◆ **Travaux à réaliser**:
• a. Restituez, dans l'article sur l'exposition de Casablanca, le passage qui commence par les mots contenant "Dans ses œuvres" et se termine par "support / la toile.".
• b. Traduisez en anglais cette phrase de l'article sur l'exposition de Casablanca : « Il est membre du Club Californie des artistes aux États-Unis et titulaire de la médaille honorifique de la Fondation académique « Arts, sciences et lettres». »
• c. Prolongez l'article sur l'exposition de Casablanca à partir de sa dernière phrase.

◆ **Extrait de page**:
--------------------------------

Youssef Labdag, Abderrahman El Hannaoui et Ahmed Bouidi exposent à Casablanca : Métaphores de la trace –trilogie- »

 

 

Sous le signe «  métaphores de la trace –trilogie- », les cimaises de la GAM Arte Muse( 5, Rue Abou El Hinnaa, quartier Ferme Bretonne Beauséjour, Casablanca)  abritent les œuvres des artistes peintres Youssef Labdag, Abderrahman El Hannaoui et Ahmed Bouidi du 29 mars au 15 avril 2018.

 

 

Youssef Labdag: Le beau c’est l’étrange

 

L’artiste plasticien Youssef Labdag (né en 1983 à Khouribga) est considéré comme l’un des créateurs en devenir qui n’a pas besoin d’être présenté. Il est membre du   Club Californie des artistes  aux États-Unis et titulaire de  la médaille honorifique de la Fondation académique « Arts, sciences et lettres».  A titre  de  consécration de son parcours créatif,  il  a été aussi couronné du Prix du mérite  dans le cadre   de  la deuxième édition de l’exposition internationale «Les mains qui voient», organisée par l’Association «  Création et communication »  en partenariat avec le ministère de la Culture, l’École supérieure des beaux-arts de Casablanca, l’Association  «  la Pensée  plastique  »   et Mondial Art Académie de France. Et ce en décembre 2015, en hommage à l’artiste peintre Abdelkrim El Ghattass.   Ses œuvres meublent l’espace visuel des couvertures de publications de la maison d’édition Oumnia  pour  la Communication et à la Création. En outre, Youssef Labdag est diplômé de l’École technique d’arts appliqués de Casablanca ( ETAP)  et est l’un des artistes les plus remarquables dans les domaines de la musique et du design graphique, ainsi que l’écriture de scénarios et les aphorismes poétiques.

Dans ses œuvres artistiques, le contemplateur s’aperçoit  qu’il s’agit d’une série continue  d’états de transe de couleur et de forme.  C’est un voyage créatif épique dans le corps des couleurs et des formes à travers la technique de  la picturalité  avec toutes ses coïncidences et ses rendus  synthétiques. Il attribue une importance particulière à la  fragmentation  et à la réduction, en y utilisant plusieurs unités visuelles semi-figuratives qui révèlent sa grande fascination pour la beauté de l’empreinte et l’impact sur le support / la toile.

--------------------------------

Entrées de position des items

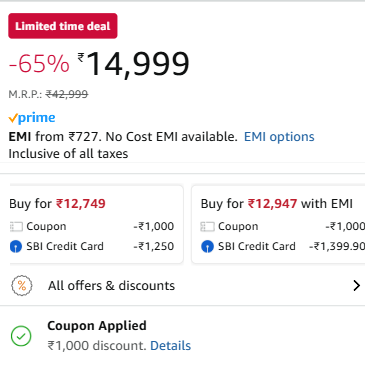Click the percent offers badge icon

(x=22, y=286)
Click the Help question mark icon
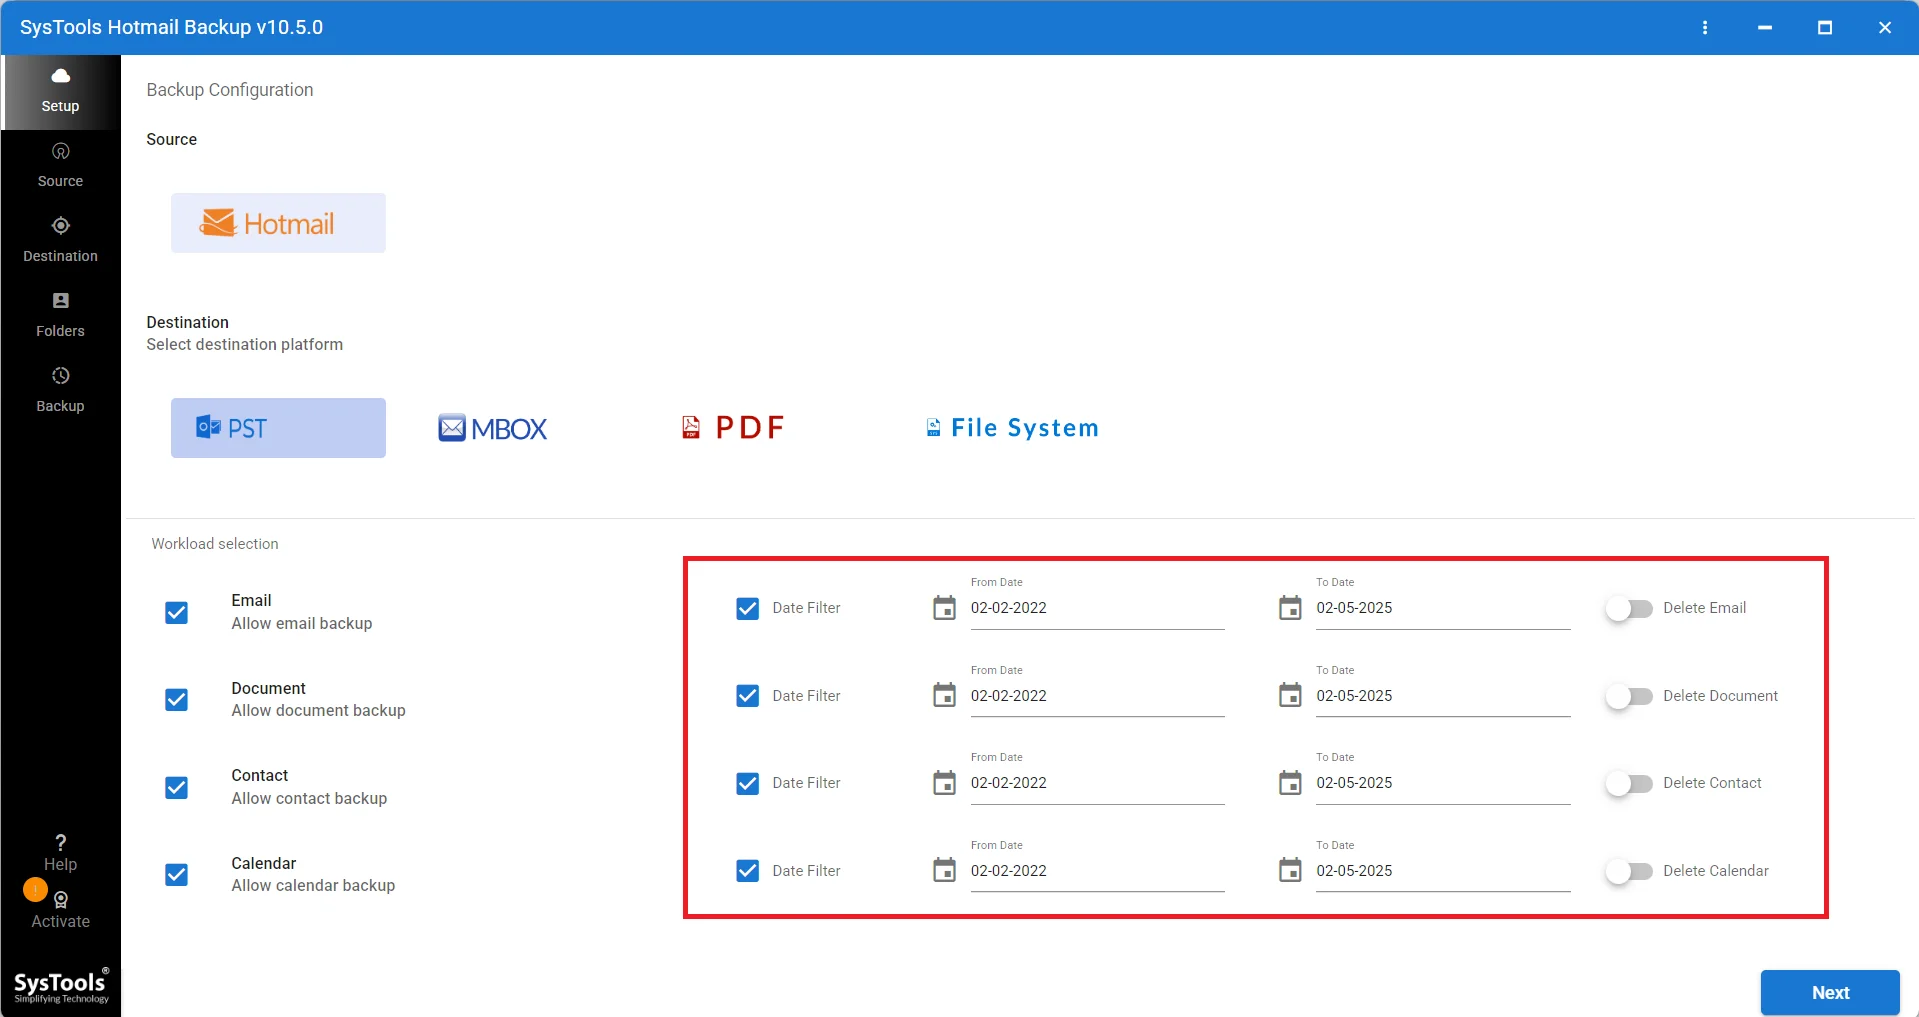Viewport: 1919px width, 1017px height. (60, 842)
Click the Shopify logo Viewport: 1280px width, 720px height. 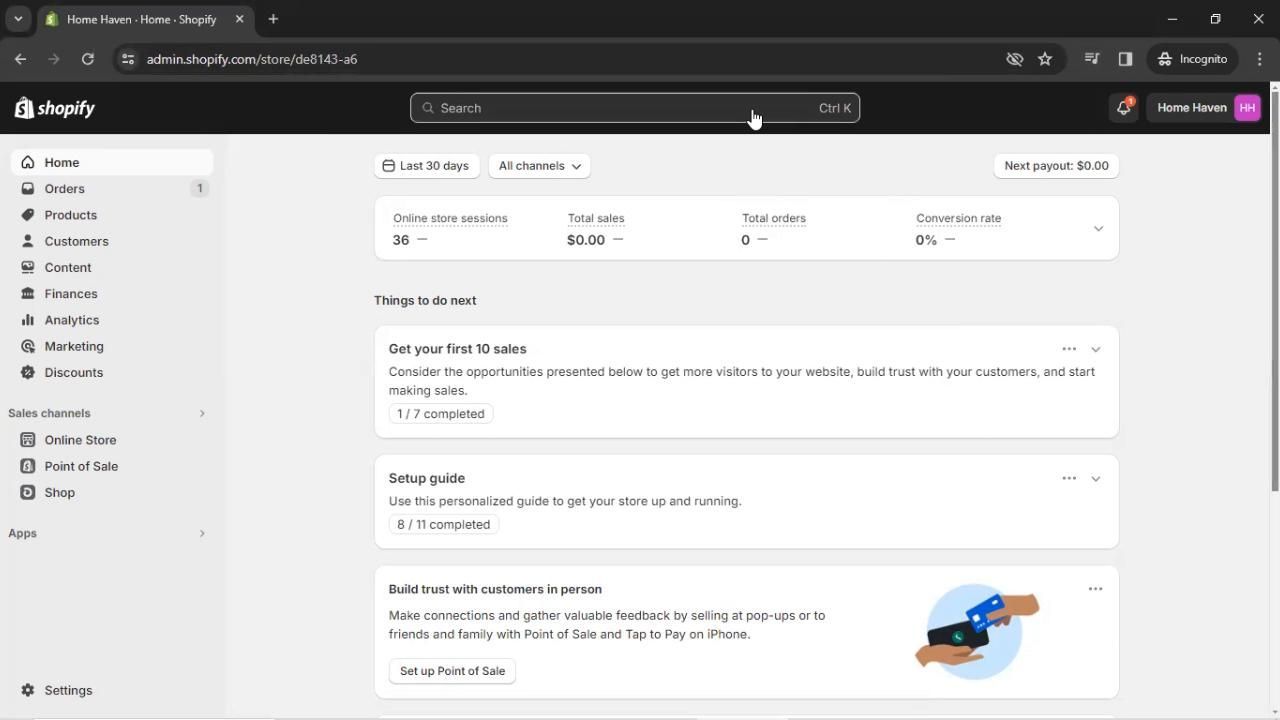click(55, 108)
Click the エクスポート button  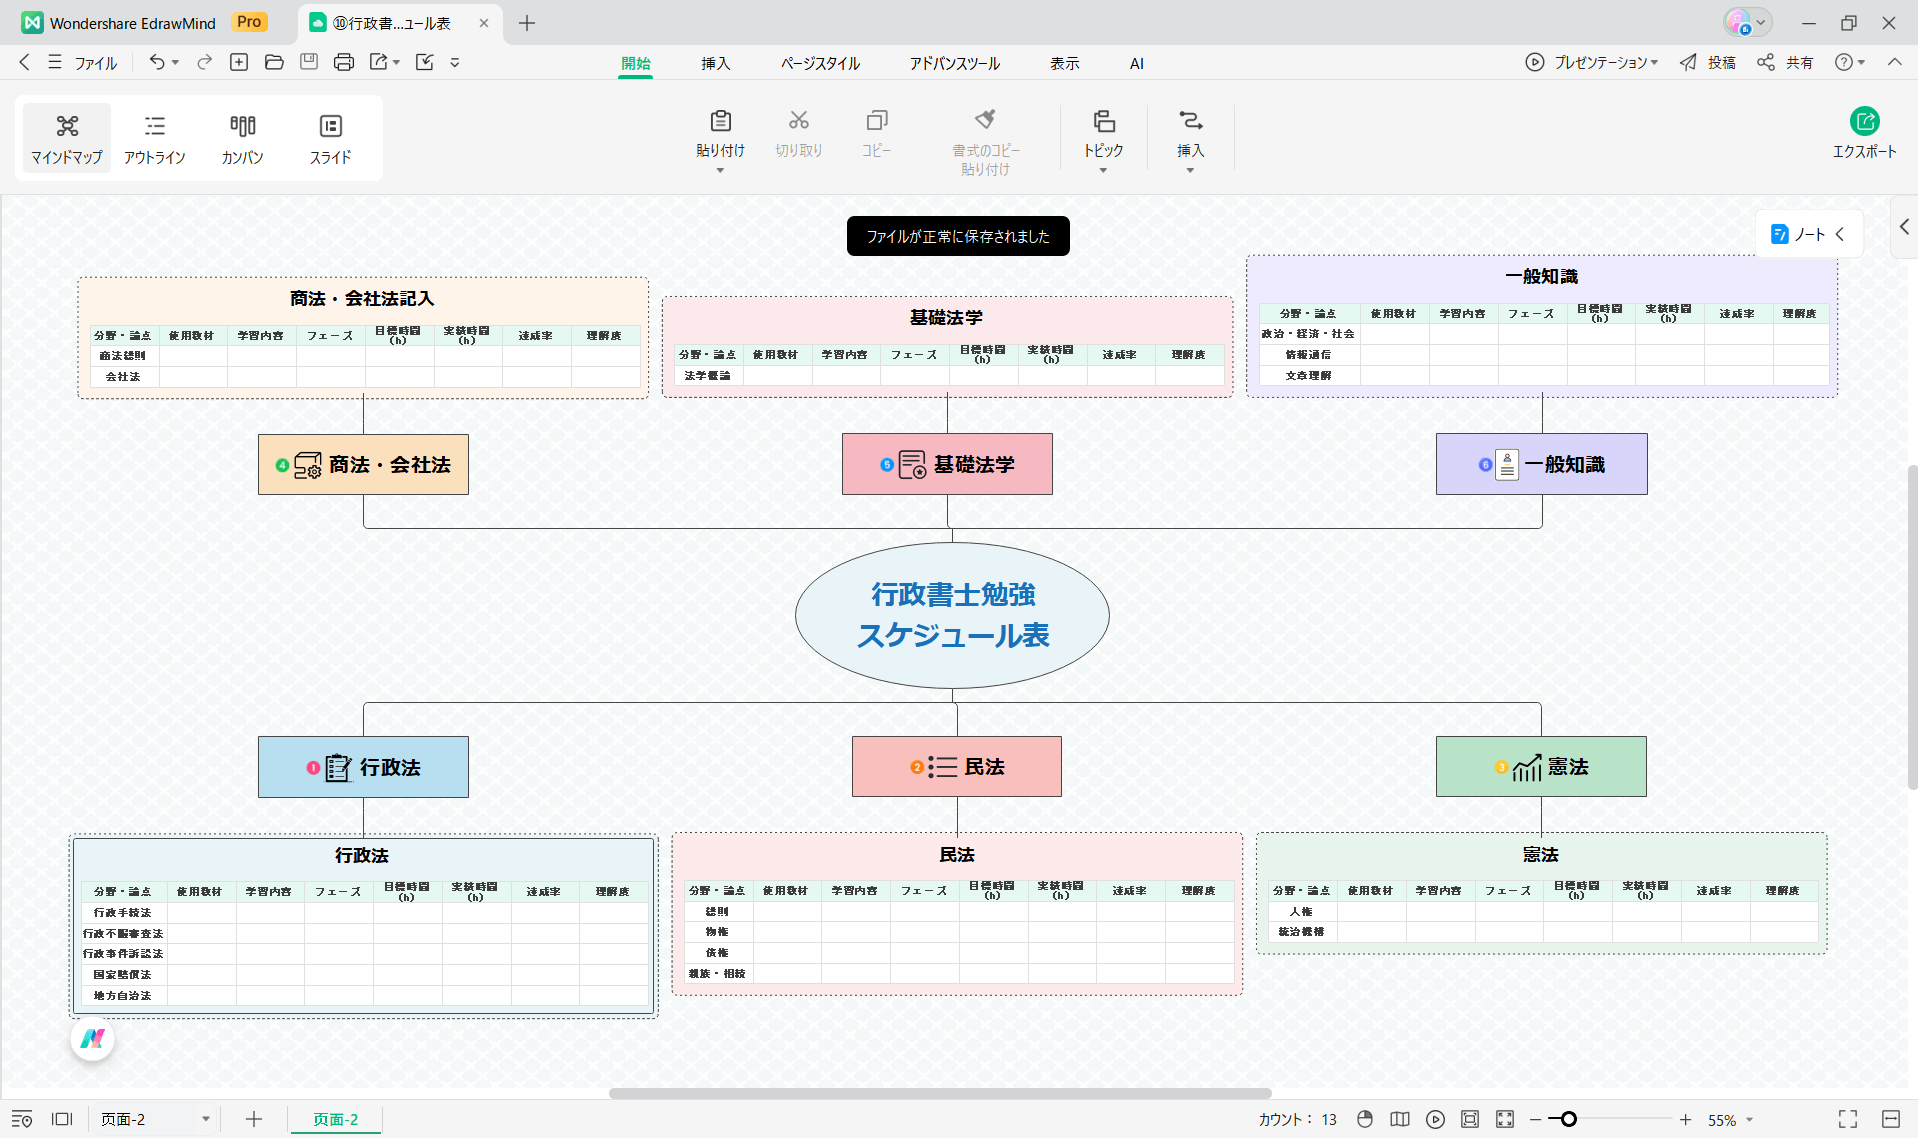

--------------------------------

◆ **Réponses aux travaux**:
• a.
Dans ses œuvres artistiques, le contemplateur s’aperçoit  qu’il s’agit d’une série continue  d’états de transe de couleur et de forme.  C’est un voyage créatif épique dans le corps des couleurs et des formes à travers la technique de  la picturalité  avec toutes ses coïncidences et ses rendus  synthétiques. Il attribue une importance particulière à la  fragmentation  et à la réduction, en y utilisant plusieurs unités visuelles semi-figuratives qui révèlent sa grande fascination pour la beauté de l’empreinte et l’impact sur le support / la toile.

• b. He is a member of the Club Californie des artistes in the United States and holds the honorary medal of the Academic Foundation "Arts, Sciences and Letters."

• c.
Il a peint toutes ses œuvres d’art avec vitalité et spontanéité, qu’elles soient appliquées dans les kasbahs du Sud ou celles occupées par des arbres, des danses spirituelles et des matières synthétiques. Dans son travail artistique libre, volant tel un oiseau chantant, j’évoque souvent le propos de Francis Bacon : «Quand je te vois maintenant, je ne vois pas seulement les traits de ton visage, mais je vois des radiations, des allusions et des émissions, et c’est ce que j’essaie de mettre dans mes œuvres. Je voudrais revenir à l’origine du mystère puisque la nature de l’apparence est plutôt le  rôle de la caméra».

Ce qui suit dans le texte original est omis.